WHAT YOU SHOULD DO: Say how many lines of the entries below include "Image", giving nothing but that number.

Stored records
+ + + +
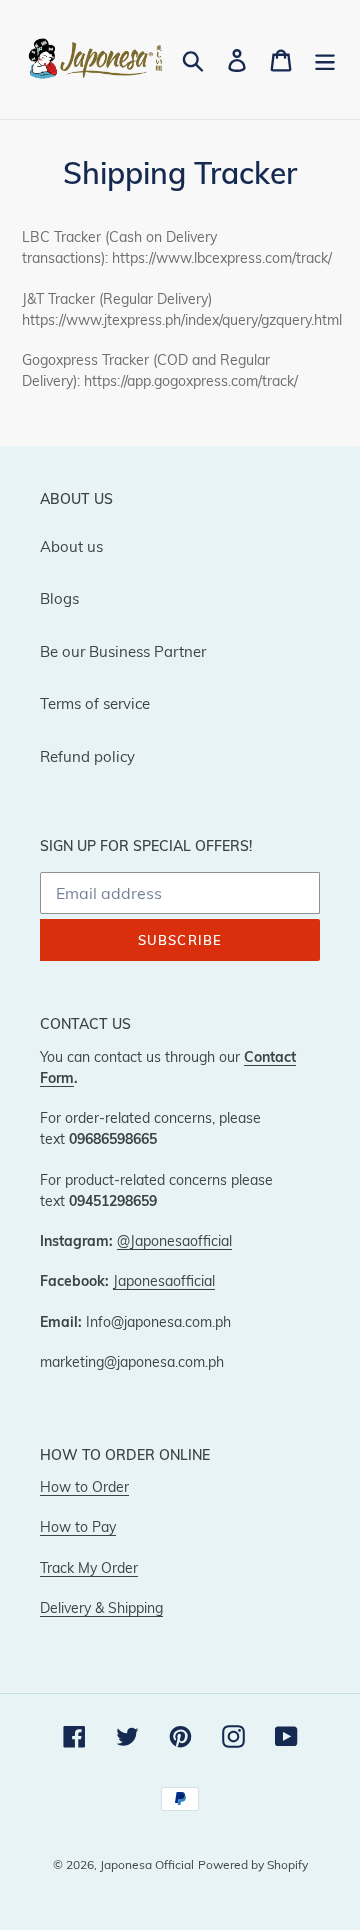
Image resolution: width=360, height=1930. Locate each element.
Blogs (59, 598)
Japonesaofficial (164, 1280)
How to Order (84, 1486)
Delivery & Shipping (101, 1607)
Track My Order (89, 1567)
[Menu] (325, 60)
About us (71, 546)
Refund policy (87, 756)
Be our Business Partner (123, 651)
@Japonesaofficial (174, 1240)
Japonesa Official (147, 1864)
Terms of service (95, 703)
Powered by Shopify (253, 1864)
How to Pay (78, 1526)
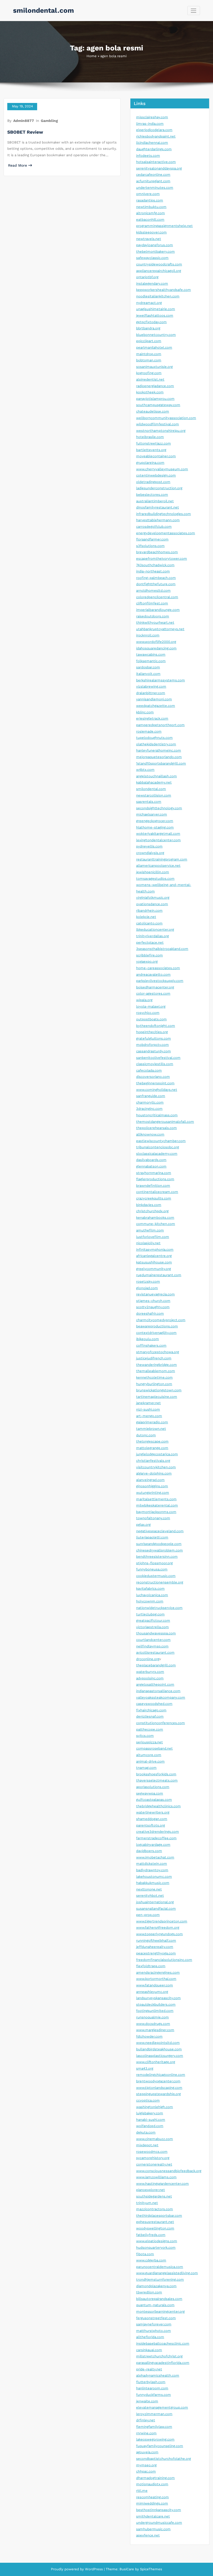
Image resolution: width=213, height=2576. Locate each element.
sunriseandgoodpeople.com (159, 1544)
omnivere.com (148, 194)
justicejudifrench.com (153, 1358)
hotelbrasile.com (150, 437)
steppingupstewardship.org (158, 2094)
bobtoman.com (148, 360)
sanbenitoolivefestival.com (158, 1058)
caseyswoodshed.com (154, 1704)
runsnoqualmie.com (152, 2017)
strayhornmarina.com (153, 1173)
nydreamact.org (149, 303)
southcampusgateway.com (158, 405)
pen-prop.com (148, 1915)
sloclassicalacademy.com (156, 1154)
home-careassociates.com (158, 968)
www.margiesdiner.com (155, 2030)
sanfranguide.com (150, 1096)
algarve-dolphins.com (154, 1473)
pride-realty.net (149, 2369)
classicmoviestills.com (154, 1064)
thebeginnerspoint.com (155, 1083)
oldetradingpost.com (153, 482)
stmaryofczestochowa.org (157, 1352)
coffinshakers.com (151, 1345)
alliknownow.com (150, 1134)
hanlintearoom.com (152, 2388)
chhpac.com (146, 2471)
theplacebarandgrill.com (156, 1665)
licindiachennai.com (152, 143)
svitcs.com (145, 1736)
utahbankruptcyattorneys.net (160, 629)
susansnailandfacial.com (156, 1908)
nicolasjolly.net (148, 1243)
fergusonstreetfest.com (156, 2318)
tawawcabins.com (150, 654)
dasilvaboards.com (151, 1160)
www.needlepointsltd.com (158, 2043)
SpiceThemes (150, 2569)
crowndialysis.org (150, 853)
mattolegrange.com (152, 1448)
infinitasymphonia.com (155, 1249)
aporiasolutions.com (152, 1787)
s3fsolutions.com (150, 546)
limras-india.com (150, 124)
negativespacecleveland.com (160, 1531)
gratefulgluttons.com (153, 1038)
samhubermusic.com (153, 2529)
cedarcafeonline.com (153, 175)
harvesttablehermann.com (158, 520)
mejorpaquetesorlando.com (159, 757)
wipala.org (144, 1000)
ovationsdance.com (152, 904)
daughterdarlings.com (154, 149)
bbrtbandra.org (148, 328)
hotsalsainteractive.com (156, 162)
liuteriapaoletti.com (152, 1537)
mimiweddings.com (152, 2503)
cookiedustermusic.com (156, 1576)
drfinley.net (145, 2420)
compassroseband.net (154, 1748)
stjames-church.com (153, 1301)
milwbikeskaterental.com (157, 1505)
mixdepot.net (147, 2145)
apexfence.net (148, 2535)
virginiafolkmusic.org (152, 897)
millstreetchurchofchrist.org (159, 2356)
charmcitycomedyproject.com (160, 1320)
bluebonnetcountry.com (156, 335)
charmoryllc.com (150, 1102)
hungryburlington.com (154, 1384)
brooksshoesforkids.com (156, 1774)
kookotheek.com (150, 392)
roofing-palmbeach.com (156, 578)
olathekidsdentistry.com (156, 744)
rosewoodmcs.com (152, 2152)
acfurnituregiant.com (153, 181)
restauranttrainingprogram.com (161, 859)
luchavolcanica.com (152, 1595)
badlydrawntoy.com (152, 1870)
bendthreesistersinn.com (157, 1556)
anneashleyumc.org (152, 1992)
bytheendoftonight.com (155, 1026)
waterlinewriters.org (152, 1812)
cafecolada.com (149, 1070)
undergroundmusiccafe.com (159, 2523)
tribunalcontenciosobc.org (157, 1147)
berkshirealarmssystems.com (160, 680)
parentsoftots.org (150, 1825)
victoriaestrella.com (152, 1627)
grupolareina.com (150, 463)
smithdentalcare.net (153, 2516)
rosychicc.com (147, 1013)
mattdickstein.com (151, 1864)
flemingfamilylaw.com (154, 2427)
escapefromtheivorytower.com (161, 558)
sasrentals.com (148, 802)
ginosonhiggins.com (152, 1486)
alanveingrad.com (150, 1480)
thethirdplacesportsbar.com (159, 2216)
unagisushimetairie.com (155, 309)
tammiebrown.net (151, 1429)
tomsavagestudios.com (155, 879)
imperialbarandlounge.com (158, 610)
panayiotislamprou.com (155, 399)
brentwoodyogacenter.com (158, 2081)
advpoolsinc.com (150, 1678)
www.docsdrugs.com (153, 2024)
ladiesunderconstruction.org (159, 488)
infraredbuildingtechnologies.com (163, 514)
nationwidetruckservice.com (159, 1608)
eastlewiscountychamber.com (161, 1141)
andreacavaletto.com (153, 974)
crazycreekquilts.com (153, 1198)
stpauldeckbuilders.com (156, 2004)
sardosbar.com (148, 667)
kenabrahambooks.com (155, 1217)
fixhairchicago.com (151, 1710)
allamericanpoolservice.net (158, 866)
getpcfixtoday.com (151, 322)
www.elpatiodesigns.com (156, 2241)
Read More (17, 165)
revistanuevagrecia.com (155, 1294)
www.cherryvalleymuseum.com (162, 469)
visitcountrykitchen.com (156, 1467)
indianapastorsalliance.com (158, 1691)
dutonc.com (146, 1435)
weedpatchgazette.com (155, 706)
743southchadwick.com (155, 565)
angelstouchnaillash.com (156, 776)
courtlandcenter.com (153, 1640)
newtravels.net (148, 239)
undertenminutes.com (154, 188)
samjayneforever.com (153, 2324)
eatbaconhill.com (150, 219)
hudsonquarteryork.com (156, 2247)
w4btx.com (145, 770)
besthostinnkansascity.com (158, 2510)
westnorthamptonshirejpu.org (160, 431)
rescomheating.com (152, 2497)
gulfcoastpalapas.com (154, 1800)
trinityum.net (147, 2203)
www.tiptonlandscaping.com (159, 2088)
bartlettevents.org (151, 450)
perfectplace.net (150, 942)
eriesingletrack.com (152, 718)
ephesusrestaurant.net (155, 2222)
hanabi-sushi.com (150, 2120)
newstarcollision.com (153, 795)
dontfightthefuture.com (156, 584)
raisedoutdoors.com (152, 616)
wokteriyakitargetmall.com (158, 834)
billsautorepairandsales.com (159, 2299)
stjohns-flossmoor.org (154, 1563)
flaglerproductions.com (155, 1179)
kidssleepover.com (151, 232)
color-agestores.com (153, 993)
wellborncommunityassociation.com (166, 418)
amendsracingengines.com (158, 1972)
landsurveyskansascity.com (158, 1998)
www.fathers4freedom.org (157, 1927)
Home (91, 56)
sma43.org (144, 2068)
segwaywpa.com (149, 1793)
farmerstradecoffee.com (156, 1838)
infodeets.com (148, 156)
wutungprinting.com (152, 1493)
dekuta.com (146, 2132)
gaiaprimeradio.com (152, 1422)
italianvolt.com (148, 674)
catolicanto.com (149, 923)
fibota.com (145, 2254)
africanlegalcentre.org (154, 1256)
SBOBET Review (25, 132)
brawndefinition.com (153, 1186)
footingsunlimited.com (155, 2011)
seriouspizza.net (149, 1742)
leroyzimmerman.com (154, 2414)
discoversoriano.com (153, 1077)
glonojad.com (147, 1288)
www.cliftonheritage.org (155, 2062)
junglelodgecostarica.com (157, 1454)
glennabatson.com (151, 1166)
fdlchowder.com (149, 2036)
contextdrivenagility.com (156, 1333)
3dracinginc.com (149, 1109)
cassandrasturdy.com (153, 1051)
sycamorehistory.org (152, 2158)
+ + + +
ANSWER BOX: 2